So stand für alle europäischen Staaten der Zwang zum
Sparen fest, im Namen des Haushalts und im Namen
von mehr Beschäftigung
.
Mitgetragen hat die Rifondazione Comunista alle
Beschlüsse, die zur praktischen Umsetzung der
eingesehenen politischen Notwendigkeit in Italien für
fällig erachtet wurden. Seinen Grund hatte der
Umstand, daß Italien stets als Problemkandidat
für
das Europa des guten Geldes angesehen wurde, zwar in den
nur bedingten Konkurrenzerfolgen dieser Nation auf den
europäischen und anderen Märkten. Die Logik aber, nach
der Italien für Europa herzurichten war, wurde mit dem
Zweck dekretiert, die staatlichen Finanzen zu
sanieren, und daran hatte die italienische
Standortpolitik Maß zu nehmen. Dabei galt es keineswegs
nur, diese oder jene Milliarde an dieser Stelle
einzusparen und an einer anderen einzunehmen.

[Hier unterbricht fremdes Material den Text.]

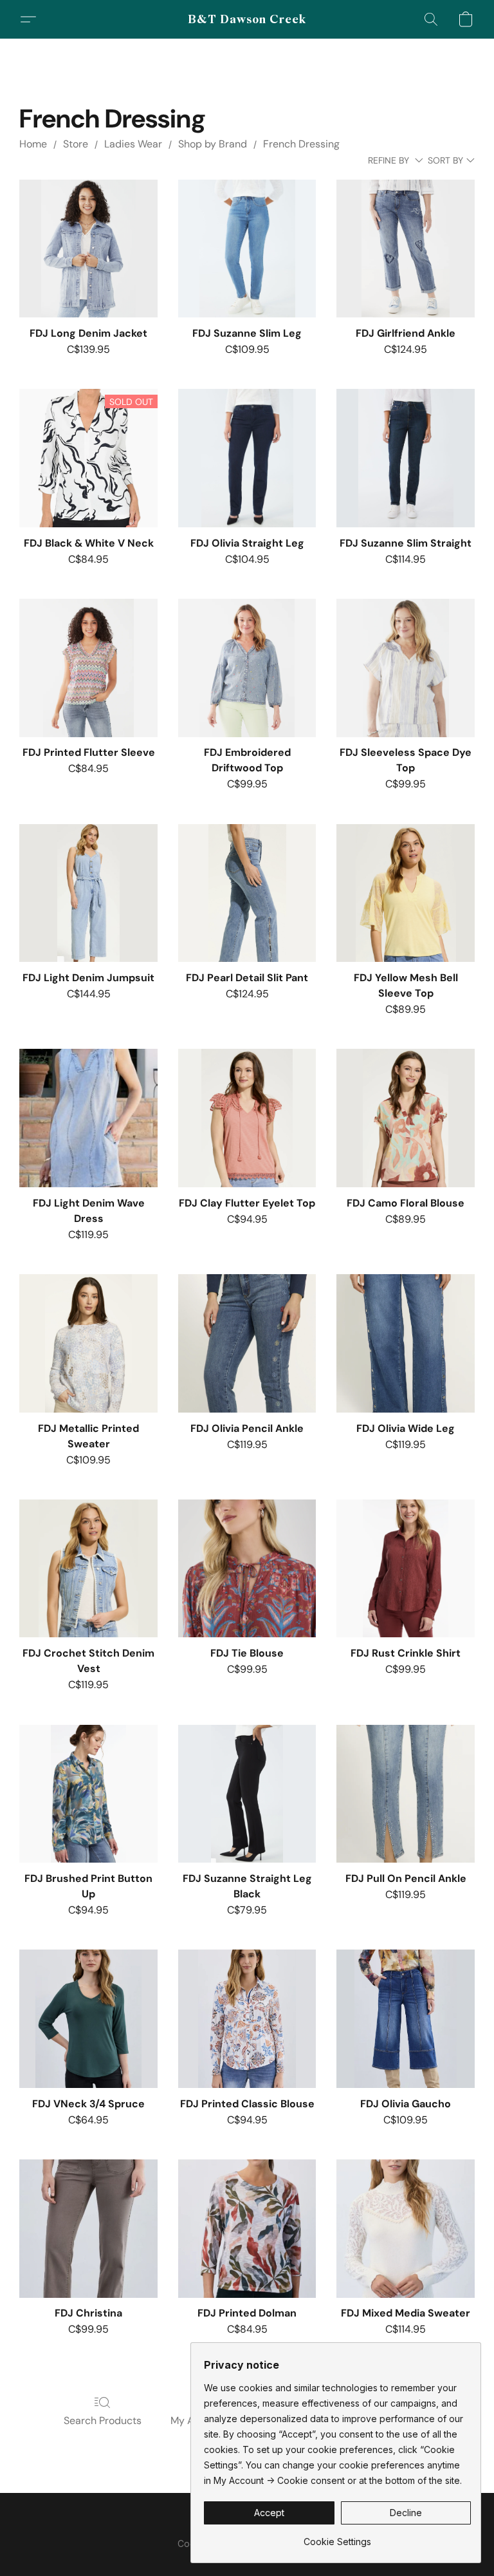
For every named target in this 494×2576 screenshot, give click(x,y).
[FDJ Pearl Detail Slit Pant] (247, 893)
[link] (337, 2537)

Verlangt
von dieser Nation war vielmehr, den ganz grundsätzlichen
Beweis erfolgreich anzutreten, daß der Staat sich auf
Dauer zu konsolidieren gewillt ist, also die für ihn
typischen Quellen seiner Unsolidität
beseitigt.
Und alles, was da im Namen der Glaubwürdigkeit
dieses Anwärters für Europa an Maßnahmen – einer
demonstrierten politischen Entschlossenheit wie einer
praktisch bewiesenen Fähigkeit – zur Durchsetzung von
strukturellen Reformen
notwendig war, fand seitens
dieser Kommunisten im Prinzip Billigung: Tauglich für
Europa
zu machen galt es Italien, indem
Staatsbetriebe privatisiert
, also den bekannten
kosten- und personalsparenden
Rationalisierungseffekten
unterworfen wurden, die
Erfolg in der Konkurrenz versprechen; indem
unnütze
Subventionen für Beschäftigung
im
Süden des Landes gestrichen wurden; und vor allem
dadurch, daß diese unfinanzierbaren
staatlichen
Leistungen zur Versorgung von Rentnern und Kranken sowie
die vielen dirigistischen
Lohnregelungen, die den
Preis der Arbeit nur in unstatthafte Höhe trieben,
insgesamt ein Ende fanden. Die Revolutionierung des
staatlichen Sozialwesens von oben, mit dem auch in
Italien der Staat über ein niedrig entlohntes, aber
halbwegs sortiertes und konsolidiertes Arbeitsvolk gebot:
Das war der Preis, der für die Gesundung des
nationalen Kredits und für die Teilhabe Italiens an einem
neuen, gesamteuropäischen Kredit zu zahlen war, und den
nicht die Nation, sondern ihr proletarisches Inventar
gezahlt hat.
2. „Was geht?“
Die Erfolge der von den italienischen
Kommunisten mitgetragenen Maßnahmen fanden seitens der
aufmerksamen europäischen Beobachter – auf die es in
erster Linie ankommt – Anerkennung. Prodi, so hieß es,
habe mit einer budgetären Rigueur, die ihresgleichen
in Europa sucht, … in 500 Tagen mehr zustandegebracht als
die meisten Vorgänger
– eine Zufriedenheitsbekundung,
die umso mehr wog, als die Regierung auch versprach, mit
ihrer seriösen und vielversprechenden
volkswirtschaftlichen Aufbauarbeit
auf keinen Fall
nachzulassen. Nach der Logik, daß die bisherigen Opfer
nicht umsonst
gewesen sein dürften, waren zur
dauerhaften Absicherung
der Haushaltssanierung
also immer noch weitere zu beschließen. Und damit sie
auch weiter beschlossen werden konnten, mußte das kleine
Intermezzo einer Regierungskrise sein.
Die Rifondazione Comunista hatte es aus ihrer nationalen
Verantwortung für unbedingt erforderlich gehalten, an
allen für Europa
nötigen Projekten zur Sanierung
des italienischen Staates mitzuwirken. Als linker
Verein verfügte man dabei aber stets über eine
besondere Interpretation des Zwecks, für den man
sich dabei eigentlich politisch zu engagieren
gedachte. So hat man politisch für alles Nötige zur
Zurichtung des Standorts Italien für das Programm eines
europäischen Weltgeldes gesorgt – und daneben die eigenen
Beschlüsse ideell einem ganz anderen Kampf gewidmet.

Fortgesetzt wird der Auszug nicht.